After discussing Borat, the conversation switched to another of Baron Cohen’s latest films, The Trial of the Chicago 7, in which Baron Cohen played Abbie Hoffman, one of his college heroes. Baron Cohen stated that as a young Jewish man in England he did not know many people like him. When he was in university, he wrote his thesis on Jewish left-wing students who went to the American South in the early 1960s to fight racism – one of those students was Abbie Hoffman. Baron Cohen took pride in the fact that Jewish students were active in the fight against racism and even traveled to the United States as a student to attend civil rights institutions.
He found out that Steven Spielberg was creating the Trial of the Chicago 7 thirteen years ago and asked to audition for the role of Abbie Hoffman. Spielberg told him that if he could master Hoffman’s Boston accent, he would play the part. After two weeks, with the help of Spielberg’s dialect coach, he had mastered the accent and received the role. But after that 2007-08 Writers Guild of America strikeNo progress was made after the deaths of two of the supposed to be in the film, Heath Ledger and Phillip Seymour Hoffman, and other obstacles.
Eventually, Baron Cohen heard that Aaron Sorkin was directing, and although 13 years had passed, he got the job. However, due to his conflicting schedule, he had to stop filming Borat for some time.
“I tell the team, ‘I have to shut down Borat. I have to play that role and they say, “You’re crazy, we’re doing borate so it can be cleared for the polls. It’s such a tight schedule.” I have to play that role, I’ve been in love with this guy since I was 21, “said Baron Cohen. “And we closed Borat.”
Baron Cohen also discussed the role his identity and “otherness” as a Jewish man played in his roles as Ali G, which he believed led various communities to adopt such characters.
“I think my otherness has allowed me to inhabit these characters who are very in-English. It was these ethnicities that felt a little different. They were the ones who hugged him because he was one of the first characters not to be completely white. But we left it dark what the ethnicity of Ali G was, ”he said.

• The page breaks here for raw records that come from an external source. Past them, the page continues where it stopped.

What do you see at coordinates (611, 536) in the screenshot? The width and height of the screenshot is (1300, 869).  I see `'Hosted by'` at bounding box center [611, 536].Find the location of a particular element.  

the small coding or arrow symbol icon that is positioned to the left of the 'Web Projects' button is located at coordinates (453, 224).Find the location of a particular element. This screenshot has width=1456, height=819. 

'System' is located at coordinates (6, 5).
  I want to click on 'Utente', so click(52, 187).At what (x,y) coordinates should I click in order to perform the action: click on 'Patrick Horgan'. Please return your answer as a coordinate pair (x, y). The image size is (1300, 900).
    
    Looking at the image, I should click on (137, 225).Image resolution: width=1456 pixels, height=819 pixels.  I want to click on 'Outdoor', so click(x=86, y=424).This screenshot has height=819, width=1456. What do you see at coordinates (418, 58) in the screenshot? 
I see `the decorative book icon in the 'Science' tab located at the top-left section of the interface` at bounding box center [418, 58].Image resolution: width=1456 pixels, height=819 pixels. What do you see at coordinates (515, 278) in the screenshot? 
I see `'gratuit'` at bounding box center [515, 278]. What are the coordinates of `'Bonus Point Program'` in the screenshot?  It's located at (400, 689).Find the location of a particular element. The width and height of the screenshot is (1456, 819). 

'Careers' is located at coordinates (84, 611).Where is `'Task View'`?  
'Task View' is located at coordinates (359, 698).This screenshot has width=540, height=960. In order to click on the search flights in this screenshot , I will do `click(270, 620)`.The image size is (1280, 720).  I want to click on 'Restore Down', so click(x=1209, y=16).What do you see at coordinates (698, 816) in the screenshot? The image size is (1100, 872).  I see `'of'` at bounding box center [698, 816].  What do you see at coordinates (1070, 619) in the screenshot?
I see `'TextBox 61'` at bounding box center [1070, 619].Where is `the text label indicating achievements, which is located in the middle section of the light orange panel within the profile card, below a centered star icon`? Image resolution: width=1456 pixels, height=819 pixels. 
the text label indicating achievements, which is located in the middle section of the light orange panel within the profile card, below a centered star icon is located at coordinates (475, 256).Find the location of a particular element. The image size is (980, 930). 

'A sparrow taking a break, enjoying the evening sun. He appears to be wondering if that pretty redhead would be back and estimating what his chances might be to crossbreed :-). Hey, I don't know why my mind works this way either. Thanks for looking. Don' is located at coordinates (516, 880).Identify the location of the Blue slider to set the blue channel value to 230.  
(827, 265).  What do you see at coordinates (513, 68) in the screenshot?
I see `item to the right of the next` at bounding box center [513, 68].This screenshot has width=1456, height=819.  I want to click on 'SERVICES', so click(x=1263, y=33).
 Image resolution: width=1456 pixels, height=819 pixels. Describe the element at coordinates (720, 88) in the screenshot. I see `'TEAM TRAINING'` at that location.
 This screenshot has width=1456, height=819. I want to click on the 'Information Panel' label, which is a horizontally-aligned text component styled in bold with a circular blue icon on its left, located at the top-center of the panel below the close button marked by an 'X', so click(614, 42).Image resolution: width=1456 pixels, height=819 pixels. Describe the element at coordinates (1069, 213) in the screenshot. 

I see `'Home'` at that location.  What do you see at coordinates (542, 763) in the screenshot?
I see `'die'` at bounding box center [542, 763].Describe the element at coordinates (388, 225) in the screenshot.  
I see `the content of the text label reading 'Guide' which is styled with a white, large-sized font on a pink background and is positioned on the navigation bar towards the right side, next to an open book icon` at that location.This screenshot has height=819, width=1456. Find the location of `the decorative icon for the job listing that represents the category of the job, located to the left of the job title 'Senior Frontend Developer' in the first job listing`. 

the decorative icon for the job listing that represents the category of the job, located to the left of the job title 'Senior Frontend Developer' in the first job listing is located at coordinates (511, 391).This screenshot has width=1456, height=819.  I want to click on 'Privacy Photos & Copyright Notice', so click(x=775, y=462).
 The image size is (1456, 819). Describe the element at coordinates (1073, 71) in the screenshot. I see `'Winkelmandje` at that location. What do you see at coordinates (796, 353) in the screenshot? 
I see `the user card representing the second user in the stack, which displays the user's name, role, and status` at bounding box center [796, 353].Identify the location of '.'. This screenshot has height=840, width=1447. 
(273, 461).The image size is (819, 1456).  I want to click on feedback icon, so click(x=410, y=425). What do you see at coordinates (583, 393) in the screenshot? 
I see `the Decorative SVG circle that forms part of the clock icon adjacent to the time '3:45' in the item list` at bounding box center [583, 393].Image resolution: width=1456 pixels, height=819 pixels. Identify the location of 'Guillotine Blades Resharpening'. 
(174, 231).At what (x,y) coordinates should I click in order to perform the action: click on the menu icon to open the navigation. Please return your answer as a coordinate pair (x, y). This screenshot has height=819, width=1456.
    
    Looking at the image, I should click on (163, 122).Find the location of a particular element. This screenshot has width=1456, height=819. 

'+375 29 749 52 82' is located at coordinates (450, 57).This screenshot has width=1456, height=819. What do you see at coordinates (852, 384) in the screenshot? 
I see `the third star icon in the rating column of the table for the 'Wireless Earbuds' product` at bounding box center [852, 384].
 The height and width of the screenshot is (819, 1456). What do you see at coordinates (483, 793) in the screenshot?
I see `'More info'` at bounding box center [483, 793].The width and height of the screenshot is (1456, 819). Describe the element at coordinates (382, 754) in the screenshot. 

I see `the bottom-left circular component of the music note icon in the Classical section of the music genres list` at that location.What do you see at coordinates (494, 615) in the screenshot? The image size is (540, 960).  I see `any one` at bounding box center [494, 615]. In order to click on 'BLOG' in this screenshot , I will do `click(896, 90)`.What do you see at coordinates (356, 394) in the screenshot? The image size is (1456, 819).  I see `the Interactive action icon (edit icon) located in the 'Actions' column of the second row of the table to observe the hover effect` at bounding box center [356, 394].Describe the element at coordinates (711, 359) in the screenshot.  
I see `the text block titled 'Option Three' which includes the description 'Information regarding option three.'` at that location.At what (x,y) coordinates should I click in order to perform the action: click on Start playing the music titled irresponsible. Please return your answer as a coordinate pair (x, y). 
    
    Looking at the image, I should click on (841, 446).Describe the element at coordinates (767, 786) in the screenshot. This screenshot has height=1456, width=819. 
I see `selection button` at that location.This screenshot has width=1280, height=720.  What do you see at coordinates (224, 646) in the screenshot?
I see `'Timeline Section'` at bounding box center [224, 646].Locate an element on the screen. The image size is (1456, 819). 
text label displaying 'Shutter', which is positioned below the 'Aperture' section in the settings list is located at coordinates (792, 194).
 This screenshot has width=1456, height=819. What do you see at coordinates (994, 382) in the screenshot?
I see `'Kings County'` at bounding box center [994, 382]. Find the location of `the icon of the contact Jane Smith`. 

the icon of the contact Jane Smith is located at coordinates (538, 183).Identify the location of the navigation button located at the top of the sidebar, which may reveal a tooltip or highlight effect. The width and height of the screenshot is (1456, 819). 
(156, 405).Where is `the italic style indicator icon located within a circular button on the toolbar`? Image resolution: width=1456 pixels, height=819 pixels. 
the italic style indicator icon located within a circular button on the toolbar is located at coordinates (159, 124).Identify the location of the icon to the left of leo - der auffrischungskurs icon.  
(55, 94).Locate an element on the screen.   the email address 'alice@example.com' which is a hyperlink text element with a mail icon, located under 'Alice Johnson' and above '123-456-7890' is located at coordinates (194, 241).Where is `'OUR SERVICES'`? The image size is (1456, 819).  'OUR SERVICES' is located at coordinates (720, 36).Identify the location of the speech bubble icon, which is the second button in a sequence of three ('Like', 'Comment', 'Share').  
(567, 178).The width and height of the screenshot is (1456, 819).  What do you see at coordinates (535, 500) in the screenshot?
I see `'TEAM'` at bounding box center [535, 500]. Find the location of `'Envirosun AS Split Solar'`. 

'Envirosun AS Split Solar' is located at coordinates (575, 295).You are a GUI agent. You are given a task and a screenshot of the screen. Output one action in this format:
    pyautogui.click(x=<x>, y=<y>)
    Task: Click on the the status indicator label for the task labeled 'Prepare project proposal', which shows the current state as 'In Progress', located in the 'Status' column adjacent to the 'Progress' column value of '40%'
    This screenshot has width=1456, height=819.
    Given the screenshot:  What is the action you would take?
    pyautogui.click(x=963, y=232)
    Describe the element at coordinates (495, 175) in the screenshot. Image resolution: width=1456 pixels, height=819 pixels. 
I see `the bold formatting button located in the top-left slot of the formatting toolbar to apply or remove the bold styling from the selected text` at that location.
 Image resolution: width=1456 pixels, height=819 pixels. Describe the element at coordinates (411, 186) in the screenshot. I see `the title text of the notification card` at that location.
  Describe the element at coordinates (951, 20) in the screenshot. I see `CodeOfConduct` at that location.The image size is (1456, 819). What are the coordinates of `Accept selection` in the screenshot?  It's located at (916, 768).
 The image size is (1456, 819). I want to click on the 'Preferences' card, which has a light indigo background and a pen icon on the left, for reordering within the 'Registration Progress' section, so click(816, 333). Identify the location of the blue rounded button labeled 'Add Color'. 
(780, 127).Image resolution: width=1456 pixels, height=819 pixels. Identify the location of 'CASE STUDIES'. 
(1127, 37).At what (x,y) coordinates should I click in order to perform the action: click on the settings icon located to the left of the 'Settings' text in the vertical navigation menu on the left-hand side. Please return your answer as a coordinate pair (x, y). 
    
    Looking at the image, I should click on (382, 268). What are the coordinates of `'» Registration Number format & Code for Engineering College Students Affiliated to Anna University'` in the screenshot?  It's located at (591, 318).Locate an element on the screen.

At the end of his talk, Baron Cohen discussed his organization: Stop hating for profitwho have favourited “Hold social media companies accountable for hatred on their platforms”.
“We have to stop these billionaires from making money and spreading lies that kill,” said Baron Cohen. “We have to get governments, the people we choose, to put some laws in place to curb their greed and make sure the internet protects the things we love while guaranteeing free speech.”